EXERCISES TO COMPLETE =
1. Please decide whether each statement agrees with the handgun forum thread below, answering yes or no and quoting the deciding words from the thread: (a) The person who started the thread already owns three pistols, two of them .22s. (b) Charlie calls the Glock G20 a good fit for concealed carry. (c) According to hideit, .40 ammo is probably harder to buy than 10mm.
2. In the handgun forum thread below, what kind of warranty does chessail77 say Sig offers?
3. Continue the handgun forum thread below by writing the post that follows Russ's header, where the thread stops.

EXCERPT =
## BEGIN
# BRAND new what gun should i get??



## cummins (Feb 15, 2012)

ok guys first off ive been researching for awhile but would like to hear some people referring me to what i should get. my i currently own 3 pistols 2 .22s and a super blackhawk 44 mag now i love these guns but i need something for self defense that i can carry on me in the woods and carry in the truck. i want something with a bigger clip this is why im not guna carry the 44 mag but what would yall recommend? what caliber? is the px4 a good gun to have? or something in a ruger would be better? thanks!


----------



## TedDeBearFrmHell (Jul 1, 2011)

welcome from southern oregon


----------



## cummins (Feb 15, 2012)

tthanks for the welcome!


----------



## Holly (Oct 15, 2011)

Popcornsmilie


----------



## Charlie (May 13, 2006)

Welcome to the forum! If you're going to hunt or carry in the woods and want high capacity, a 10mm Glock G20 would be one answer. If you're carrying concealed it would be a little big. Determine exactly what you're going to do with it and go try out a few different pistols at a range. Just my two bits.


----------



## cummins (Feb 15, 2012)

im not going to hunt with the pistol just needed in case something shows up that i cant get away from.


----------



## hideit (Oct 3, 2007)

.40 S&W or
10mm

if you don't mind the 44mag recoil then you wont mind the 10mm
however the .40 ammo is probably easier to find for purchase


----------



## Leo (Jul 1, 2010)

Welcome! I suggest the Ruger SR9 and SR40.


----------



## ctrcs (Dec 23, 2011)

You Might like the Glock G19 (9mm), G23 (40) or G38 (45) depending on what caliber you are most comfortable with.


----------



## chessail77 (Mar 15, 2011)

Hi and welcome....if you are already used to a revolver trigger and want a semi-auto look at the Sig p250 in .40 or .45, with it you can change sizes and calibers for woods or carry ......they make a 2sum package that will be a subcompact and full size in the caliber you choose, as they share the fire control unit.....Sig also has a lifetime warranty as well....JJ


----------



## Russ (Aug 19, 2011)
## END
SOURCE DATA =
## BEGIN
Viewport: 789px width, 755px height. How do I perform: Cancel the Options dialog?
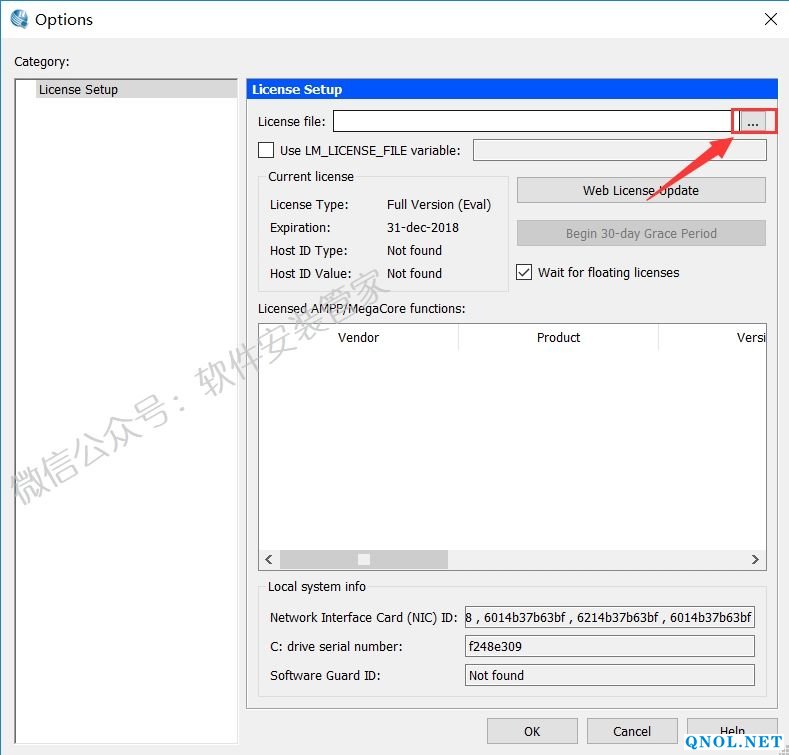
## END
ANSWERS TO THE TASKS =
1.
(a) Yes: "i currently own 3 pistols 2 .22s and a super blackhawk 44 mag"
(b) No: "If you're carrying concealed it would be a little big."
(c) No: "however the .40 ammo is probably easier to find for purchase"

2. A lifetime warranty.

3.
*Cummins, One Gun Does Not Do It All*



cummins said:


> ok guys first off ive been researching for awhile but would like to hear some people referring me to what i should get. my i currently own 3 pistols 2 .22s and a super blackhawk 44 mag now i love these guns but i need something for self defense that i can carry on me in the woods and carry in the truck. i want something with a bigger clip this is why im not guna carry the 44 mag but what would yall recommend? what caliber? is the px4 a good gun to have? or something in a ruger would be better? thanks!


Cummins:

One gun does not do it all. A firearm small enough to conceal on your person comfortably is good for two legged creatures but underpowered for 4 legged creatures.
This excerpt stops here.